(Collected data)
[Start of section]

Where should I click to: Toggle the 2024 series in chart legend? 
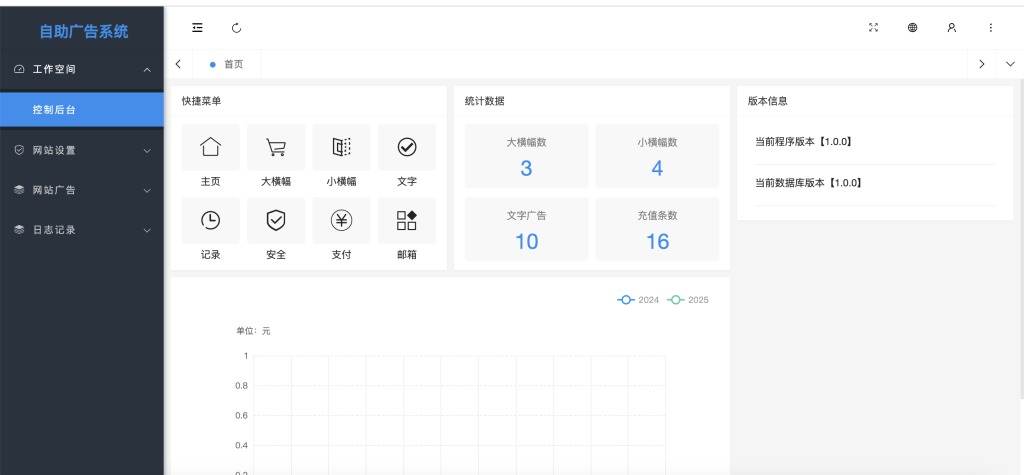(638, 300)
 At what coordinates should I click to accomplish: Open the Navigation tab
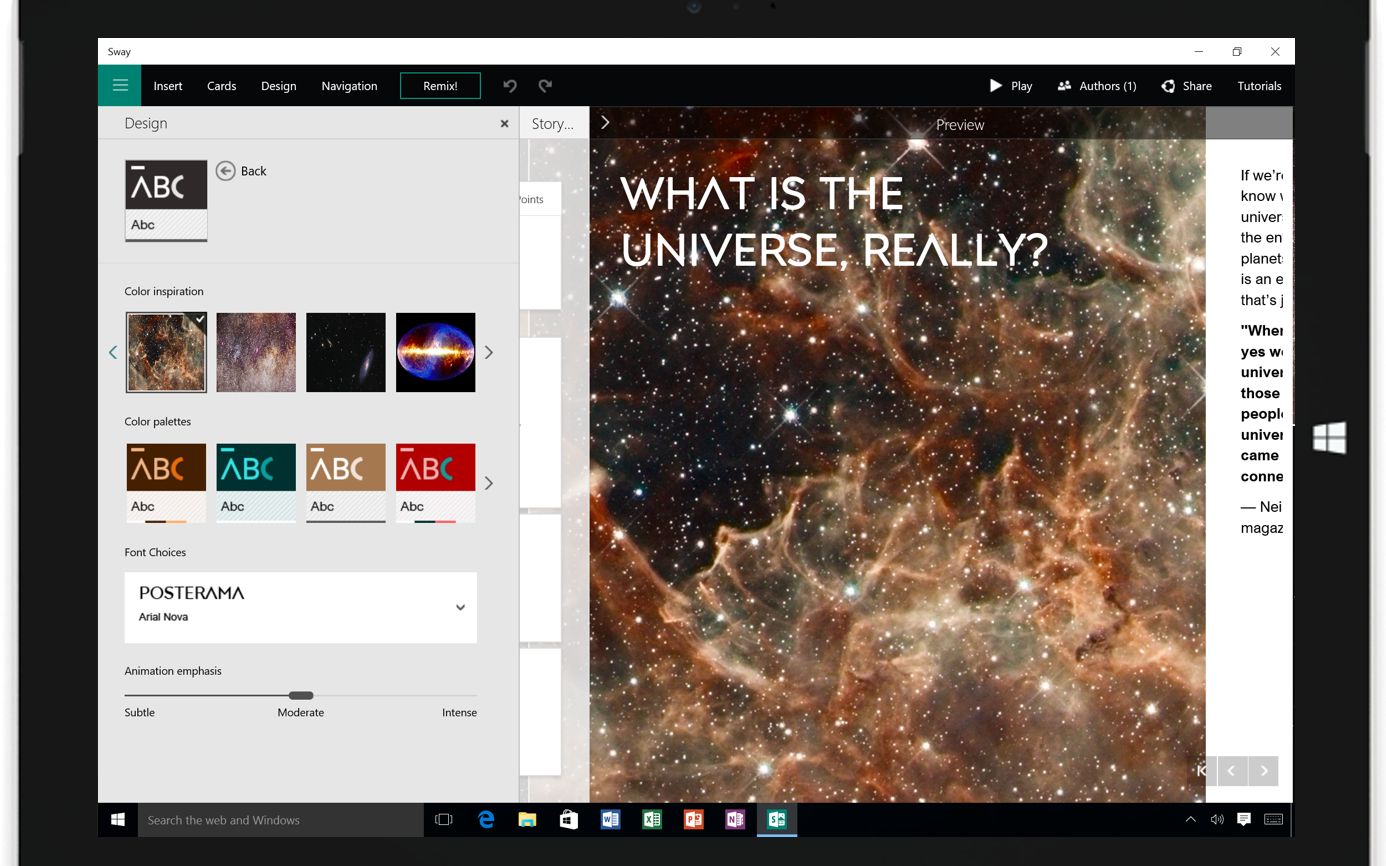coord(348,86)
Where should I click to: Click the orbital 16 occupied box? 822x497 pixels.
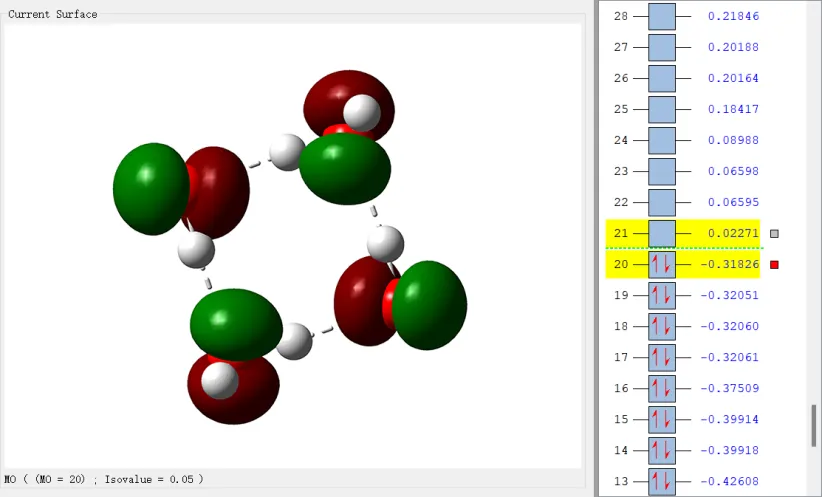click(x=662, y=389)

[End of section]

§ **Task**
Type the records out again in full, exactly, with each picture omitted.

§ **Exercise answer**
Where should I click to: Toggle the 2024 series in chart legend? 
(638, 300)
 At what coordinates should I click to accomplish: Open the Navigation tab
coord(348,86)
Where should I click to: Click the orbital 16 occupied box? 822x497 pixels.
click(x=662, y=389)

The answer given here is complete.